Assignment — Find the word "computer" in the data, then copy each line where it is found.

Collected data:
▶

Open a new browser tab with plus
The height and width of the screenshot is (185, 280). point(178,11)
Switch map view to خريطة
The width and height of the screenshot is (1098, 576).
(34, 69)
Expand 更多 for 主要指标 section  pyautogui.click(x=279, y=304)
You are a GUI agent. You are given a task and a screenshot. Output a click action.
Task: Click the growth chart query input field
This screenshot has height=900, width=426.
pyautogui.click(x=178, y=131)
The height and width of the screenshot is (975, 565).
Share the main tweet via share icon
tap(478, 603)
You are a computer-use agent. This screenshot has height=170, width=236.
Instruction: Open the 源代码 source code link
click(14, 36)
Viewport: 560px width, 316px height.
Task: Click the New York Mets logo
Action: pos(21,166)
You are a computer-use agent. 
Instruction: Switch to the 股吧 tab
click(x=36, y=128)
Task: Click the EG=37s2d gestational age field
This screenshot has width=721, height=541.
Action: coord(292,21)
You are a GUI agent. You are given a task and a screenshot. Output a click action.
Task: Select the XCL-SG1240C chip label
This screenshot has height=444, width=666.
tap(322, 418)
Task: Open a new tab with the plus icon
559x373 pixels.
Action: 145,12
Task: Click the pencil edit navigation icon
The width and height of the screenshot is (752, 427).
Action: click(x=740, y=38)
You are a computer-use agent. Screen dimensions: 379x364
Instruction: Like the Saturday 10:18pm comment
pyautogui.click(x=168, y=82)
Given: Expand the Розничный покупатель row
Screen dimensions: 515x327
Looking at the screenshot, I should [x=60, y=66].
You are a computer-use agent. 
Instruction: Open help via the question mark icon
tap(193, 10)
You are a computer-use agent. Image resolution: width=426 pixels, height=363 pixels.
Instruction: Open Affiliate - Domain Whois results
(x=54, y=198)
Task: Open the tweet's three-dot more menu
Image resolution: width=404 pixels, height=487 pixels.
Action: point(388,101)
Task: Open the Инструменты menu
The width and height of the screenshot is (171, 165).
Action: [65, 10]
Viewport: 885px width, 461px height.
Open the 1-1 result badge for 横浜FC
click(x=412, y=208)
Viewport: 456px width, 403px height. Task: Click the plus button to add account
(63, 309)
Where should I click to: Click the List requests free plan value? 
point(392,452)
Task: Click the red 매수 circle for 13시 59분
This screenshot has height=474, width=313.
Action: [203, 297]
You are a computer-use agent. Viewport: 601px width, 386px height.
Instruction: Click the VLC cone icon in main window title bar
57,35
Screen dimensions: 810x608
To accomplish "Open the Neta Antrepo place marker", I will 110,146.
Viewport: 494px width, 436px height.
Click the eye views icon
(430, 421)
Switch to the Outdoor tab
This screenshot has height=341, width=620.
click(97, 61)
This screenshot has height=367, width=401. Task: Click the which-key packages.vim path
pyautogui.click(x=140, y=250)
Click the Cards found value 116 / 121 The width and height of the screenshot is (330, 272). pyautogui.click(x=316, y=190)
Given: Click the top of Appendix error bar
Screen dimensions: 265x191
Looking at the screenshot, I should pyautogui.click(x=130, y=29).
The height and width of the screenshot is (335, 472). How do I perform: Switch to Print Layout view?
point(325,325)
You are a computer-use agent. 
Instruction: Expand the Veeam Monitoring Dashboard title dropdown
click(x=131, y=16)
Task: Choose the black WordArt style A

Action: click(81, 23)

◀

Worked solution —
You are a computer-use agent. This screenshot has height=170, width=236.
You are a computer-use agent. 
You are a computer-use agent. Screen dimensions: 379x364
You are a computer-use agent. 
You are a computer-use agent. Image resolution: width=426 pixels, height=363 pixels.
You are a computer-use agent. Viewport: 601px width, 386px height.
You are a computer-use agent. 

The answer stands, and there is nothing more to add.